NVIDIA debuts Nemotron 3 open models for scalable agent systems with up to 500B parameters
NVIDIA has introduced the Nemotron 3 family of open models, along with datasets and libraries aimed at advancing agentic AI across industries. The models use a hybrid latent mixture of experts architecture designed to reduce communication overhead, limit context drift, and lower inference costs while supporting scalable multi agent systems.
The lineup includes three variants: Nemotron 3 Nano with 30B parameters and 3B active per task, Super with 100B parameters and 10B active per token, and Ultra with 500B parameters and 50B active per token. This range allows developers to align model choice with workload complexity and cost targets. Compared to Nemotron 2 Nano, the Nano model delivers up to four times higher throughput, reduces reasoning token generation by up to sixty percent, and supports long horizon tasks with a one million token context window.

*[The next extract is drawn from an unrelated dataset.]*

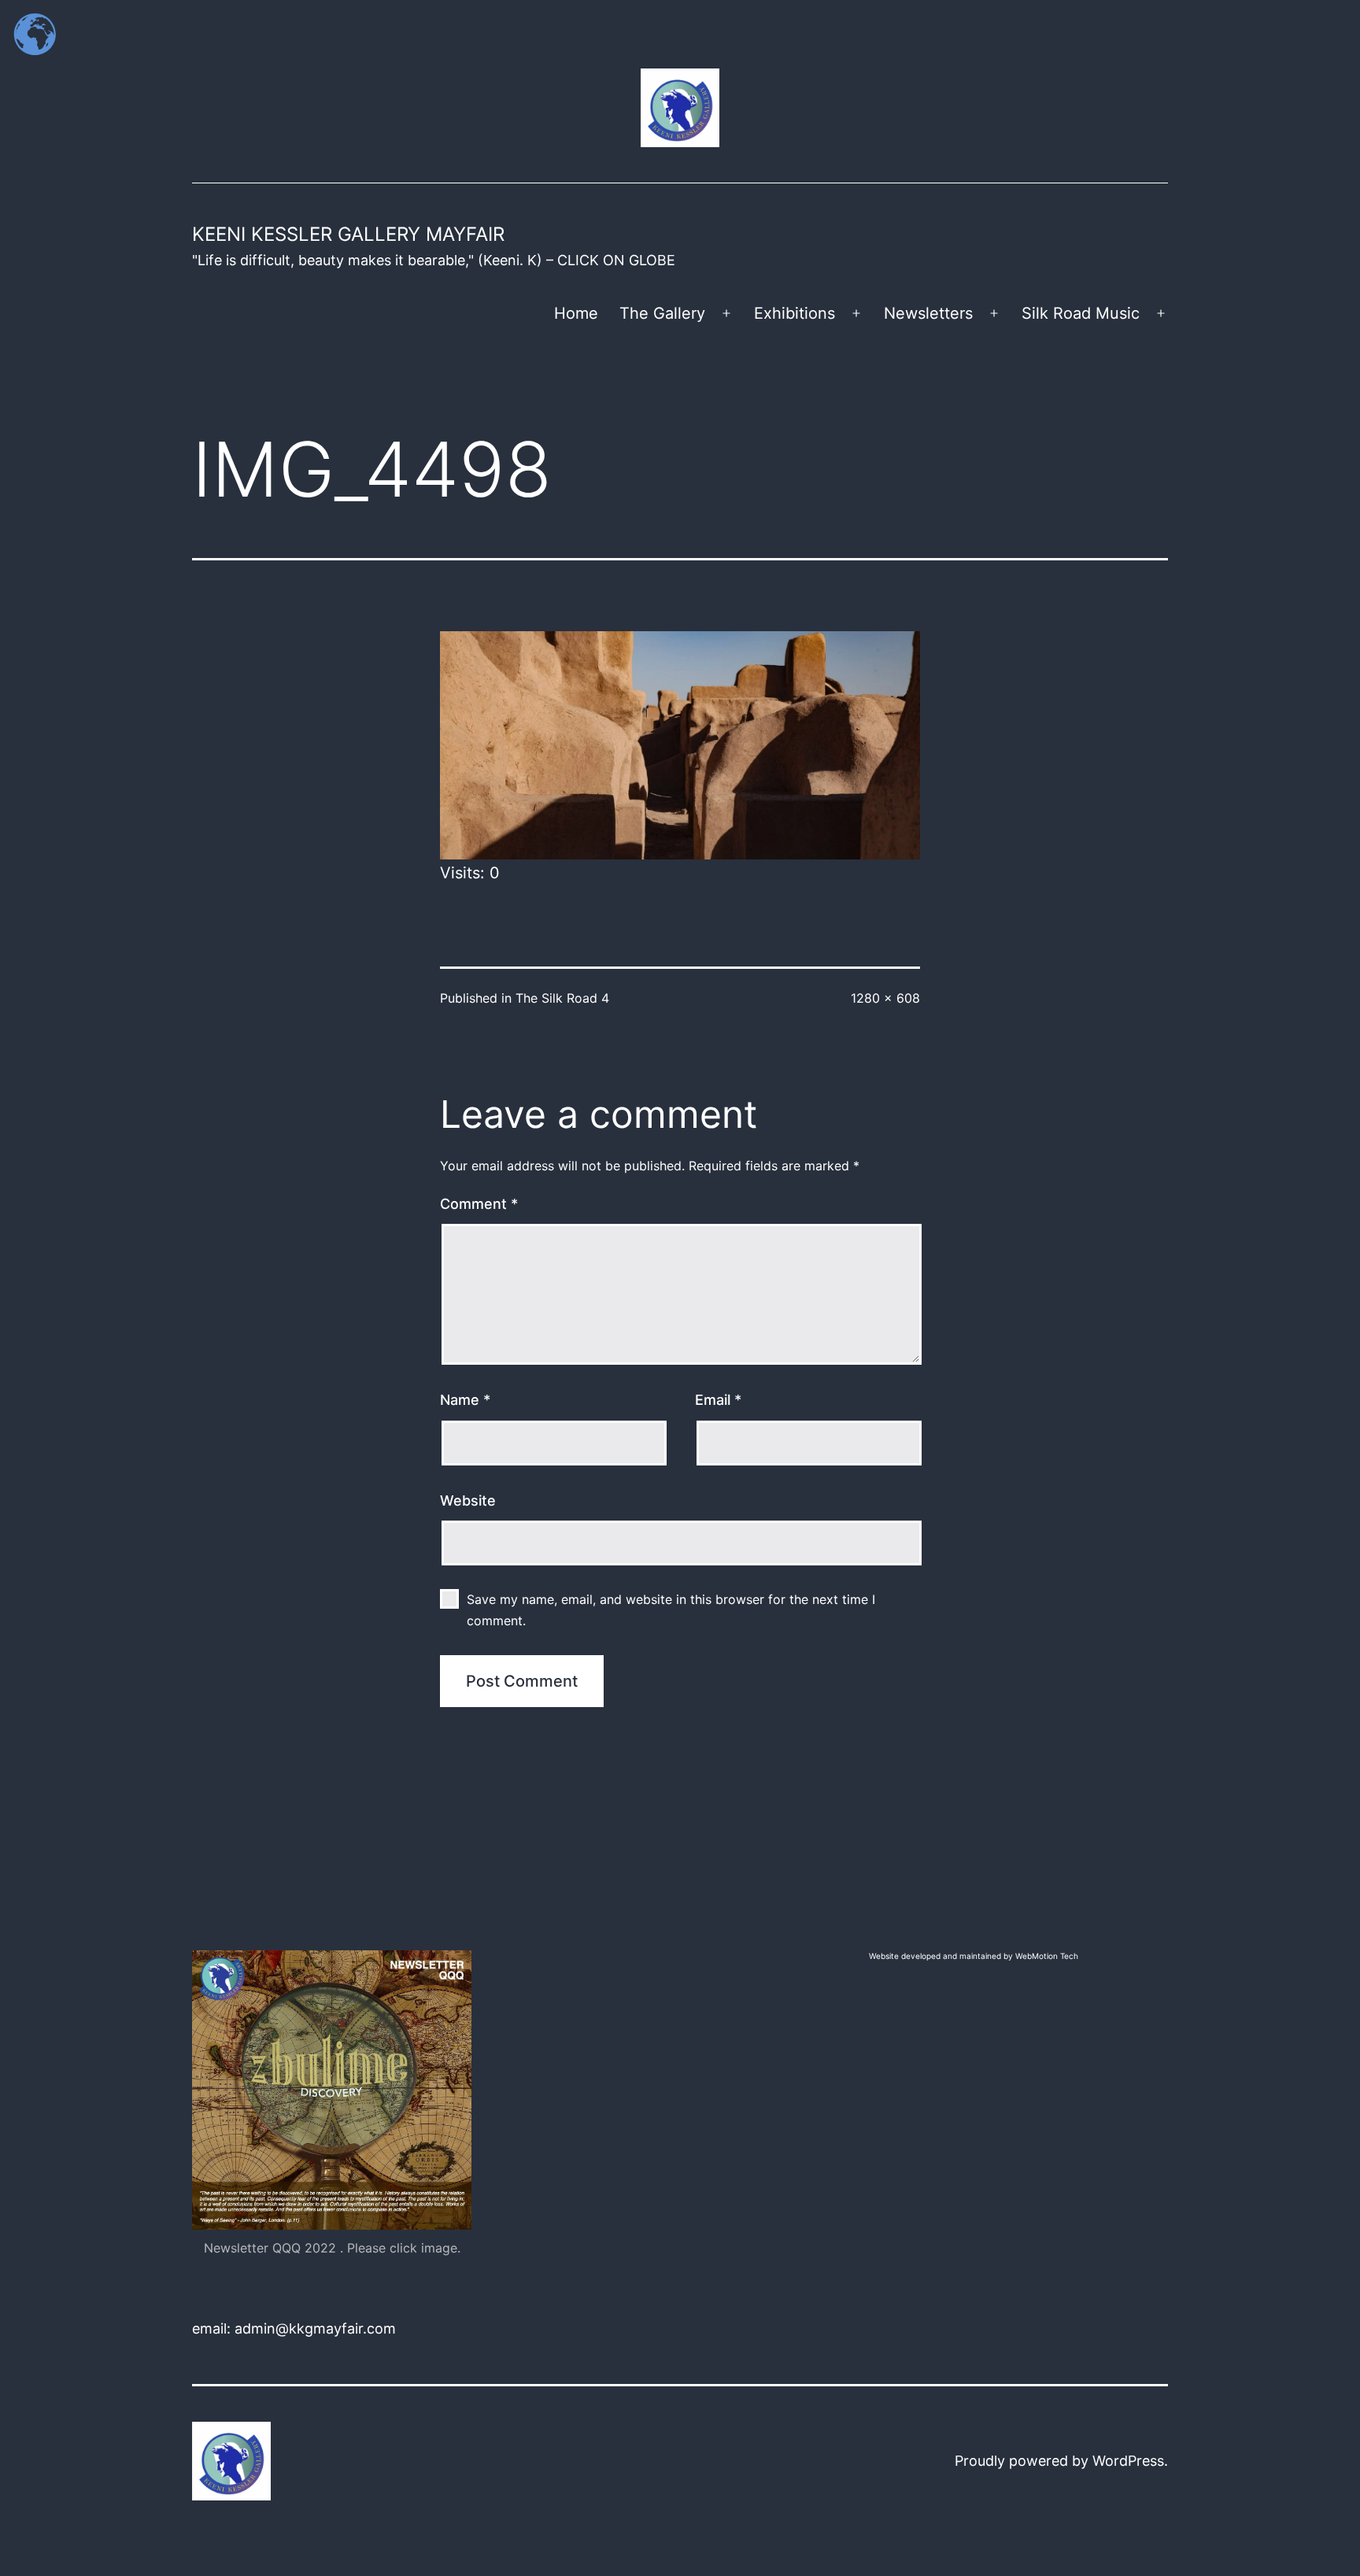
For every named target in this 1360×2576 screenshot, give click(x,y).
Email (718, 1399)
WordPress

Independent benchmarks place Nemotron 3 Nano at the top of its size class for openness, efficiency, and accuracy. Nemotron 3 Super and Ultra use NVFP4 four bit training on NVIDIA Blackwell architecture to reduce memory usage and speed up training. Nemotron 3 Nano is available through Hugging Face, multiple inference providers like Together AI, OpenRouter or Fireworks AI, and as an NVIDIA NIM microservice, while Super and Ultra are expected in the first half of 2026.